Páginas

segunda-feira, 15 de julho de 2019

Isto Não é um Filme

Jafar Panahi é um dos cineastas mais importantes do Irã, país governado desde 1979 por um sistema que mescla democracia parlamentar com uma teocracia cujo líder supremo é o mesmo desde 1989. Fiz esta devida introdução sobre o que é o Irã pois preciso dizer que Jafar tem sido perseguido pelas autoridades iranianas desde o início da sua carreira, uma vez que neste país o fundamentalismo religioso censura e processa intelectuais que se manifestem de alguma maneira contra o regime semi-ditatorial. Não só os intelectuais de qualquer gênero são vítimas de atrocidades humanas e políticas, mas principalmente mulheres - independentemente de posicionamento político - presas, condenadas e até mesmo mortas pela institucionalização do machismo, muito perceptível  e didaticamente explicado na animação "Persépolis" (2008).

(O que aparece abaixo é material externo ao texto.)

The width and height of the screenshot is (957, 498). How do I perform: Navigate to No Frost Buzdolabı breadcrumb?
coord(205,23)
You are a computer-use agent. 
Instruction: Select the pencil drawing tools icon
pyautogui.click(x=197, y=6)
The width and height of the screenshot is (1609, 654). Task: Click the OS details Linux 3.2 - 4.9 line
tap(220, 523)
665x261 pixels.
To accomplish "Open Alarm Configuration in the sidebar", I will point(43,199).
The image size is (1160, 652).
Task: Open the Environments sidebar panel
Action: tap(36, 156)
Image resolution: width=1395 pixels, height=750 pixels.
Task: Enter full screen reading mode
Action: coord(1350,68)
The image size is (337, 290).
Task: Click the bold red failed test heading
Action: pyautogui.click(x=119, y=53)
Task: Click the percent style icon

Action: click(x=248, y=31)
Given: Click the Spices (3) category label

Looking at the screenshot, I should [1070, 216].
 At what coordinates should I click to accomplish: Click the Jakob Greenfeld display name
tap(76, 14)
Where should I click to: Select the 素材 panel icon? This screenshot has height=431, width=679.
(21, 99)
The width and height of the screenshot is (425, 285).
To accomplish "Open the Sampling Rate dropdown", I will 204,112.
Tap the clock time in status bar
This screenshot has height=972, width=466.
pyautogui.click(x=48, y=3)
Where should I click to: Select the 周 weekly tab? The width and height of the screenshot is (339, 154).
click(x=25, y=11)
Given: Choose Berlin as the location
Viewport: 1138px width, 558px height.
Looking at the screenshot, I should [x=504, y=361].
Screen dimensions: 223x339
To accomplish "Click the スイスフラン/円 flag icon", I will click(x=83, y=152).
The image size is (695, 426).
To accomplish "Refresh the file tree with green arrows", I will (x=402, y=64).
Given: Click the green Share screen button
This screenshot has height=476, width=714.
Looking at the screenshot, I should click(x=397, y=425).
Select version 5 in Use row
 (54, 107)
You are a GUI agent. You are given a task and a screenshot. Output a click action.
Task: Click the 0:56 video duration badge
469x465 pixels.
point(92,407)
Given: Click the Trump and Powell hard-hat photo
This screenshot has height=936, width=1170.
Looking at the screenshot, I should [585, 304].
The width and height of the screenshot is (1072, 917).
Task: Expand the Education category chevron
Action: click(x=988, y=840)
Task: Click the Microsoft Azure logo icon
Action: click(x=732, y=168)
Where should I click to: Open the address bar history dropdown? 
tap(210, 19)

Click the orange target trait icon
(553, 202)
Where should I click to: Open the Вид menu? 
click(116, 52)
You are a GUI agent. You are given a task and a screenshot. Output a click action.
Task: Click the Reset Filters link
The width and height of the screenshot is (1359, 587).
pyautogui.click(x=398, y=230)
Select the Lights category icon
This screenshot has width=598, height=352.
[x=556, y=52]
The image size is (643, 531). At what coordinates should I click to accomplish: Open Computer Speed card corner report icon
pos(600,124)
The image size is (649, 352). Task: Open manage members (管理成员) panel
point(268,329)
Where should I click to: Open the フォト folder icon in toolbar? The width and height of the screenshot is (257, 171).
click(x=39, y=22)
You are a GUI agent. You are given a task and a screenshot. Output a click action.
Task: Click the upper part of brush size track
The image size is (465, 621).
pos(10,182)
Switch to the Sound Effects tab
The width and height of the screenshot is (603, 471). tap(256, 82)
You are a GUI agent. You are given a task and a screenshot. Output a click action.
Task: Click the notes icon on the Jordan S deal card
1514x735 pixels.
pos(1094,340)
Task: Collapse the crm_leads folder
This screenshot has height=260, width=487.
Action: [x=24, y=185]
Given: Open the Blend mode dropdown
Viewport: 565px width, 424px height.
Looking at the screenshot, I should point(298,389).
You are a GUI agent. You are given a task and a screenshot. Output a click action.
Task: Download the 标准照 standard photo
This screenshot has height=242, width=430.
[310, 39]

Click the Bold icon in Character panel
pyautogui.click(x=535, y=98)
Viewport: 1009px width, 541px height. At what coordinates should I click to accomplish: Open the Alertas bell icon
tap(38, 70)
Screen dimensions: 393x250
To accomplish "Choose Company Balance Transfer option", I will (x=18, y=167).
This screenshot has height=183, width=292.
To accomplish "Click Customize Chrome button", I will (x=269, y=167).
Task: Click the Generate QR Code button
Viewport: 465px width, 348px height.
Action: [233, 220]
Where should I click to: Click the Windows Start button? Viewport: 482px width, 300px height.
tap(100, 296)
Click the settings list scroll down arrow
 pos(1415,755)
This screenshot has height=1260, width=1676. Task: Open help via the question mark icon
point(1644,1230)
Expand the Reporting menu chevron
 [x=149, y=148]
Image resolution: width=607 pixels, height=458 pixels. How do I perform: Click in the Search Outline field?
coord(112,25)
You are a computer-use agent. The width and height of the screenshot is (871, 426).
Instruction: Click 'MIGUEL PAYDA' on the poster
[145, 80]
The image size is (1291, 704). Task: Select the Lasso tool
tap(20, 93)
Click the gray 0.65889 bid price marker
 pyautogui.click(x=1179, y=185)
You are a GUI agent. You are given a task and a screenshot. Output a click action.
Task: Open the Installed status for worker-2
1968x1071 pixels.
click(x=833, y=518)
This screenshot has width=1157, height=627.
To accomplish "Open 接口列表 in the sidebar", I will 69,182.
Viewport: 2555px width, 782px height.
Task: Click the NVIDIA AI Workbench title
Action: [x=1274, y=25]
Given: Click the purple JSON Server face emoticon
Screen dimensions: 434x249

Mas Jafar Panahi, a despeito da censura do país em que vive, acumulou muitos prêmios em sua carreira sem necessariamente precisar sair do Irã. O cineasta já venceu prêmios no Festival de Cannes, Festival de Veneza e tem até mesmo um Urso de Ouro do Festival de Berlim, que é com certeza um dos maiores prestígios que um diretor de cinema pode ganhar na carreira. Acontece que em dezembro de 2010 Jafar recebeu uma péssima notícia: ele foi condenado a seis anos de prisão e proibido durante 20 anos de dirigir filmes, escrever roteiros, dar entrevistas e deixar o seu país (exceto para peregrinação religiosa ou atendimento médico). Tratava-se de uma condenação política com pouca possibilidade de reversão e, diante desse quadro, Jafar decidiu ligar a câmera de seu iPhone e mostrar um pouco a sua rotina no apartamento que vive em Teerã. Assim nasceu "Isto Não é um Filme", lançado em 2011.

O filme não possui roteiro pré-escrito. Isso fica muito claro para o espectador, que não faz ideia do que vai assistir justamente porque o próprio protagonista também não sabe o que vai fazer e falar. A primeira tomada mostra Jafar ligando para um amigo, o também cineasta Mojtaba Mirtahmasb, a quem Jafar solicita que vá ao seu apartamento para filmá-lo fazendo algo que acabou de ter a ideia. Nós então acompanhamos a rotina de Jafar, praticamente preso em seu bonito apartamento, onde vive cercado de filmes, fuma cigarros, toma chá e tem a companhia de um lagarto de estimação. Um dos momentos mais tocantes é quando Jafar decide ler para os espectadores a história de um dos seus roteiros que foi censurado pelo governo iraniano e que pode, portanto, nunca ser realizado. O diretor traça um quadrado sobre o seu tapete persa e decide interpretar um pouco da história que ele mesmo escreveu, até que em um certo momento ele se mostra visivelmente incomodado e interrompe sua ação falando: "se podemos ler um filme, então por que fazê-lo?"

O roteiro não escrito de "Isto Não é um Filme" sofre então uma reviravolta, porque Jafar de novo está diante de um impasse sobre o que fazer. Desesperado ele tenta encontrar assuntos pra seu próprio filme, que a rigor não poderia ser um filme diante de sua recente condenação. A história ganha uma certa dramaticidade por se passar no dia do ano-novo e ouvimos a todo momento barulhos e vemos luzes de fogos pelas janelas. Jafar quer que nós espectadores passemos pela mesma angústia que ele diante de sua impossibilidade de dar asas a sua criatividade que lhe permitiu tanto sucesso como diretor. Vemos em sua obra o desespero de um cineasta por produzir, mesmo que impedido pelo governo. Durante 77 minutos, Jafar não sabe ao certo o que fazer com a câmera, ao ponto de descer pelo elevador do prédio acompanhando um jovem zelador que recolhe os lixos nos apartamentos. Ao concluir a sua história de maneira sufocante, Jafar editou o vídeo, inseriu em um cartão de memória devidamente camuflado dentro de um bolo e enviou para a França, onde foi exibido no Festival de Cannes. Seja ou não um filme, foi aquilo que Jafar Panahi conseguiu fazer diante da realidade política de seu país. A despeito de sua condenação, o diretor continua produzindo e neste ano venceu outro prêmio em Cannes por seu último filme, "3 faces".